## Task item:
Each entry needs to be given again, character for character.

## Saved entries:
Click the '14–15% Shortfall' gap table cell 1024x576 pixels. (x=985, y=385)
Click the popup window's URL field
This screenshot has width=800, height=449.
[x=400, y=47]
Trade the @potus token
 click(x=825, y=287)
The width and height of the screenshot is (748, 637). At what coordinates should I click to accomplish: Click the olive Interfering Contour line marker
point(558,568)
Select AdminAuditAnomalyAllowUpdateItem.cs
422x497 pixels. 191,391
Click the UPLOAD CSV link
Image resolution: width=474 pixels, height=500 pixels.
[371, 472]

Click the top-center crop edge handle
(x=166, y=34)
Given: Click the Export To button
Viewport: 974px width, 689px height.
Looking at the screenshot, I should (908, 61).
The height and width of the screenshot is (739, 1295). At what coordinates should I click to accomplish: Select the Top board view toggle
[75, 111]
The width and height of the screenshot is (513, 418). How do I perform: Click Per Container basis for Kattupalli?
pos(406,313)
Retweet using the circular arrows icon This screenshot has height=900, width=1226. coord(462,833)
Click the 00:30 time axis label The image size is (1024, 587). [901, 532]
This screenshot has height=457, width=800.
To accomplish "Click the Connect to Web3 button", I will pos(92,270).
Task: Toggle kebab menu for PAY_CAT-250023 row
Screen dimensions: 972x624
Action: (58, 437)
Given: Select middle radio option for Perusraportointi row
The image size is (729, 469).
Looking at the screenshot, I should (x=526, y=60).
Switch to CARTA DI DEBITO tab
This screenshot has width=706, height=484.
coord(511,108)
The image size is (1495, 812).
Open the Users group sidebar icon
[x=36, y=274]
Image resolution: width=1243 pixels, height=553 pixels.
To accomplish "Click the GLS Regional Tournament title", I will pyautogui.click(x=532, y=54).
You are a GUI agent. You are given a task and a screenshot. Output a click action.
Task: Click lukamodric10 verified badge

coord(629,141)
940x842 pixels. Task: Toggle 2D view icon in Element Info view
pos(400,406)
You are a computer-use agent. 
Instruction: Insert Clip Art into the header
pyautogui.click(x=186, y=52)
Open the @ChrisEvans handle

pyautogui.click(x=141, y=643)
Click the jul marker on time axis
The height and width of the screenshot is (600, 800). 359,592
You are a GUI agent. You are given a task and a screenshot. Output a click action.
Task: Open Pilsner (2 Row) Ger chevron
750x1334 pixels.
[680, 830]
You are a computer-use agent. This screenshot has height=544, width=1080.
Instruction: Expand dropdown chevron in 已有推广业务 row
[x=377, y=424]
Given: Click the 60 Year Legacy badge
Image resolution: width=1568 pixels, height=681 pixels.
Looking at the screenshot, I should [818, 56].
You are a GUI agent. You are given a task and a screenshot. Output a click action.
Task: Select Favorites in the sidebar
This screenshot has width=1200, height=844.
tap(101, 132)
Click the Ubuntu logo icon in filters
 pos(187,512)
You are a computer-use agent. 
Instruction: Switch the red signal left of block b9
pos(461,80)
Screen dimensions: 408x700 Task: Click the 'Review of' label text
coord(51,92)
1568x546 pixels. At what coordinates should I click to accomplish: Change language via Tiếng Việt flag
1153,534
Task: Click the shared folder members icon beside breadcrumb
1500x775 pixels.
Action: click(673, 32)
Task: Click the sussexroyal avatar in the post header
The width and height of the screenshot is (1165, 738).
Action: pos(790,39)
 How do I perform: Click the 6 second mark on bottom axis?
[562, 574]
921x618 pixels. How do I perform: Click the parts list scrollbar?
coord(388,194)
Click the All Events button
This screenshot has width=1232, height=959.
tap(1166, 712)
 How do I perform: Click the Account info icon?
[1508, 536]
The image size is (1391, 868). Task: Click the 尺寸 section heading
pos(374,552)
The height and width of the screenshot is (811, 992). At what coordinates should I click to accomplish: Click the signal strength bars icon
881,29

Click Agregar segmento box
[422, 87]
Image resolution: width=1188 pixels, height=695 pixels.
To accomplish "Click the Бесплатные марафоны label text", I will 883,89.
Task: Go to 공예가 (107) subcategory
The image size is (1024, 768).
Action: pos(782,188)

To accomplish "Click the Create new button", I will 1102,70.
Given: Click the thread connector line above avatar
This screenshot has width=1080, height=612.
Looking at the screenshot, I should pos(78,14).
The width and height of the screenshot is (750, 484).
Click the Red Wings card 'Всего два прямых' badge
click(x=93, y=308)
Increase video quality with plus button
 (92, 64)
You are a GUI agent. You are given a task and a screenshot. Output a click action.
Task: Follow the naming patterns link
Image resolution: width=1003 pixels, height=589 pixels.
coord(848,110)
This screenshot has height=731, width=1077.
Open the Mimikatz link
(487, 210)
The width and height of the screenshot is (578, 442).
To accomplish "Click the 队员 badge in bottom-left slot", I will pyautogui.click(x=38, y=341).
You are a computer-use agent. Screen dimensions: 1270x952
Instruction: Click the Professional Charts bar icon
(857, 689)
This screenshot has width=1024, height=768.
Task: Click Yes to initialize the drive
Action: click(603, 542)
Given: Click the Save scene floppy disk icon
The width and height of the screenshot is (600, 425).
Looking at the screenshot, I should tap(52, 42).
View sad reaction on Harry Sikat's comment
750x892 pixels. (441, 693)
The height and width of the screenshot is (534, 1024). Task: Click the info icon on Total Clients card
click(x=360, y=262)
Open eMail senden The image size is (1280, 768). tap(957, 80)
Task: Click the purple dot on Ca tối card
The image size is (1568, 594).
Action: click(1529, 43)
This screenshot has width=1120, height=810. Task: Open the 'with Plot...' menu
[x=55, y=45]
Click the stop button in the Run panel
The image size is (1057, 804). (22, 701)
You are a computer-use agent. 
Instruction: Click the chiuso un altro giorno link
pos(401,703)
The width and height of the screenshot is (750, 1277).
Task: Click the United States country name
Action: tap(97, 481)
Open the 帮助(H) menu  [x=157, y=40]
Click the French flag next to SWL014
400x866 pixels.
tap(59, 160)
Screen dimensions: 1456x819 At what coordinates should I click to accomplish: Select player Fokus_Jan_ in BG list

## Task answer:
Click the '14–15% Shortfall' gap table cell 1024x576 pixels. (x=985, y=385)
Click the popup window's URL field
This screenshot has width=800, height=449.
[x=400, y=47]
Trade the @potus token
 click(x=825, y=287)
The width and height of the screenshot is (748, 637). At what coordinates should I click to accomplish: Click the olive Interfering Contour line marker
point(558,568)
Select AdminAuditAnomalyAllowUpdateItem.cs
422x497 pixels. 191,391
Click the UPLOAD CSV link
Image resolution: width=474 pixels, height=500 pixels.
[371, 472]

Click the top-center crop edge handle
(x=166, y=34)
Given: Click the Export To button
Viewport: 974px width, 689px height.
Looking at the screenshot, I should (908, 61).
The height and width of the screenshot is (739, 1295). At what coordinates should I click to accomplish: Select the Top board view toggle
[75, 111]
The width and height of the screenshot is (513, 418). How do I perform: Click Per Container basis for Kattupalli?
pos(406,313)
Retweet using the circular arrows icon This screenshot has height=900, width=1226. coord(462,833)
Click the 00:30 time axis label The image size is (1024, 587). [901, 532]
This screenshot has height=457, width=800.
To accomplish "Click the Connect to Web3 button", I will pos(92,270).
Task: Toggle kebab menu for PAY_CAT-250023 row
Screen dimensions: 972x624
Action: (58, 437)
Given: Select middle radio option for Perusraportointi row
The image size is (729, 469).
Looking at the screenshot, I should (x=526, y=60).
Switch to CARTA DI DEBITO tab
This screenshot has width=706, height=484.
coord(511,108)
The image size is (1495, 812).
Open the Users group sidebar icon
[x=36, y=274]
Image resolution: width=1243 pixels, height=553 pixels.
To accomplish "Click the GLS Regional Tournament title", I will pyautogui.click(x=532, y=54).
You are a GUI agent. You are given a task and a screenshot. Output a click action.
Task: Click lukamodric10 verified badge

coord(629,141)
940x842 pixels. Task: Toggle 2D view icon in Element Info view
pos(400,406)
You are a computer-use agent. 
Instruction: Insert Clip Art into the header
pyautogui.click(x=186, y=52)
Open the @ChrisEvans handle

pyautogui.click(x=141, y=643)
Click the jul marker on time axis
The height and width of the screenshot is (600, 800). 359,592
You are a GUI agent. You are given a task and a screenshot. Output a click action.
Task: Open Pilsner (2 Row) Ger chevron
750x1334 pixels.
[680, 830]
You are a computer-use agent. This screenshot has height=544, width=1080.
Instruction: Expand dropdown chevron in 已有推广业务 row
[x=377, y=424]
Given: Click the 60 Year Legacy badge
Image resolution: width=1568 pixels, height=681 pixels.
Looking at the screenshot, I should [818, 56].
You are a GUI agent. You are given a task and a screenshot. Output a click action.
Task: Select Favorites in the sidebar
This screenshot has width=1200, height=844.
tap(101, 132)
Click the Ubuntu logo icon in filters
 pos(187,512)
You are a computer-use agent. 
Instruction: Switch the red signal left of block b9
pos(461,80)
Screen dimensions: 408x700 Task: Click the 'Review of' label text
coord(51,92)
1568x546 pixels. At what coordinates should I click to accomplish: Change language via Tiếng Việt flag
1153,534
Task: Click the shared folder members icon beside breadcrumb
1500x775 pixels.
Action: click(673, 32)
Task: Click the sussexroyal avatar in the post header
The width and height of the screenshot is (1165, 738).
Action: pos(790,39)
 How do I perform: Click the 6 second mark on bottom axis?
[562, 574]
921x618 pixels. How do I perform: Click the parts list scrollbar?
coord(388,194)
Click the All Events button
This screenshot has width=1232, height=959.
tap(1166, 712)
 How do I perform: Click the Account info icon?
[1508, 536]
The image size is (1391, 868). Task: Click the 尺寸 section heading
pos(374,552)
The height and width of the screenshot is (811, 992). At what coordinates should I click to accomplish: Click the signal strength bars icon
881,29

Click Agregar segmento box
[422, 87]
Image resolution: width=1188 pixels, height=695 pixels.
To accomplish "Click the Бесплатные марафоны label text", I will 883,89.
Task: Go to 공예가 (107) subcategory
The image size is (1024, 768).
Action: pos(782,188)

To accomplish "Click the Create new button", I will 1102,70.
Given: Click the thread connector line above avatar
This screenshot has width=1080, height=612.
Looking at the screenshot, I should pos(78,14).
The width and height of the screenshot is (750, 484).
Click the Red Wings card 'Всего два прямых' badge
click(x=93, y=308)
Increase video quality with plus button
 (92, 64)
You are a GUI agent. You are given a task and a screenshot. Output a click action.
Task: Follow the naming patterns link
Image resolution: width=1003 pixels, height=589 pixels.
coord(848,110)
This screenshot has height=731, width=1077.
Open the Mimikatz link
(487, 210)
The width and height of the screenshot is (578, 442).
To accomplish "Click the 队员 badge in bottom-left slot", I will pyautogui.click(x=38, y=341).
You are a computer-use agent. Screen dimensions: 1270x952
Instruction: Click the Professional Charts bar icon
(857, 689)
This screenshot has width=1024, height=768.
Task: Click Yes to initialize the drive
Action: click(603, 542)
Given: Click the Save scene floppy disk icon
The width and height of the screenshot is (600, 425).
Looking at the screenshot, I should tap(52, 42).
View sad reaction on Harry Sikat's comment
750x892 pixels. (441, 693)
The height and width of the screenshot is (534, 1024). Task: Click the info icon on Total Clients card
click(x=360, y=262)
Open eMail senden The image size is (1280, 768). tap(957, 80)
Task: Click the purple dot on Ca tối card
The image size is (1568, 594).
Action: click(1529, 43)
This screenshot has width=1120, height=810. Task: Open the 'with Plot...' menu
[x=55, y=45]
Click the stop button in the Run panel
The image size is (1057, 804). (22, 701)
You are a computer-use agent. 
Instruction: Click the chiuso un altro giorno link
pos(401,703)
The width and height of the screenshot is (750, 1277).
Task: Click the United States country name
Action: tap(97, 481)
Open the 帮助(H) menu  [x=157, y=40]
Click the French flag next to SWL014
400x866 pixels.
tap(59, 160)
Screen dimensions: 1456x819 At what coordinates should I click to accomplish: Select player Fokus_Jan_ in BG list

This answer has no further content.